# GPUs

[![Open in Colab](https://colab.research.google.com/assets/colab-badge.svg)](https://colab.research.google.com/github/lukeconibear/swd6_hpp/blob/main/docs/07_GPUs.ipynb)

In [58]:
import sys
IN_COLAB = 'google.colab' in sys.modules
if IN_COLAB:
    pass

GPUs (Graphics Processing Units) are optimised for numerical operations, while CPUs (central processing units) perform general computation.

GPU hardware is designed for data parallelism, where high throughputs are achieved when the GPU is computing the same operations on many different elements at once.

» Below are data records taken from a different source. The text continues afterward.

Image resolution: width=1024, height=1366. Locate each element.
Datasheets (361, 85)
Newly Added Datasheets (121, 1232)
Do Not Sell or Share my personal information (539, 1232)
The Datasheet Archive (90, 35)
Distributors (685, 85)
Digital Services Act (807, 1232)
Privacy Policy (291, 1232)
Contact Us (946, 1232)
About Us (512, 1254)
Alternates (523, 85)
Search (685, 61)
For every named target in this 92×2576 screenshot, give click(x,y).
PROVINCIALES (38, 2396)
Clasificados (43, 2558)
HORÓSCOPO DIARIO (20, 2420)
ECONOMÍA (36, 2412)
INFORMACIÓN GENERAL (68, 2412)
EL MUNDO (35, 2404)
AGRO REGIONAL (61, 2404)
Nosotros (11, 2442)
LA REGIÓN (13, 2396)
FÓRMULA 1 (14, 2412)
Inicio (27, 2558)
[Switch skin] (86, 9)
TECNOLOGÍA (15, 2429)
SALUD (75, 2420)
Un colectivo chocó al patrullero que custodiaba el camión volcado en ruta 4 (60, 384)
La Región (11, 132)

You could use other types of accelerators too, though we're not going to cover those here.

## [Numba for CUDA GPUs](http://numba.pydata.org/numba-doc/latest/cuda/index.html)

Earlier we covered how Numba works on single CPUs with [`@njit`](https://numba.readthedocs.io/en/stable/glossary.html#term-nopython-mode) and multiple CPUs with `parallel = True`.

As a recap:

In [33]:
import numpy as np
from numba import njit

In [49]:
x = np.arange(1.e7, dtype=np.int64)

So, for a single CPU:

In [50]:
@njit
def my_serial_function_for_cpu(x):
    return np.cos(x) ** 2 + np.sin(x) ** 2

In [51]:
%%timeit
my_serial_function_for_cpu(x)

145 ms ± 1.66 ms per loop (mean ± std. dev. of 7 runs, 1 loop each)


And, for multiple CPUs:

In [52]:
@njit(parallel=True)
def my_parallel_function_for_cpu(x):
    return np.cos(x) ** 2 + np.sin(x) ** 2

In [53]:
%%timeit
my_parallel_function_for_cpu(x)

46.4 ms ± 961 µs per loop (mean ± std. dev. of 7 runs, 1 loop each)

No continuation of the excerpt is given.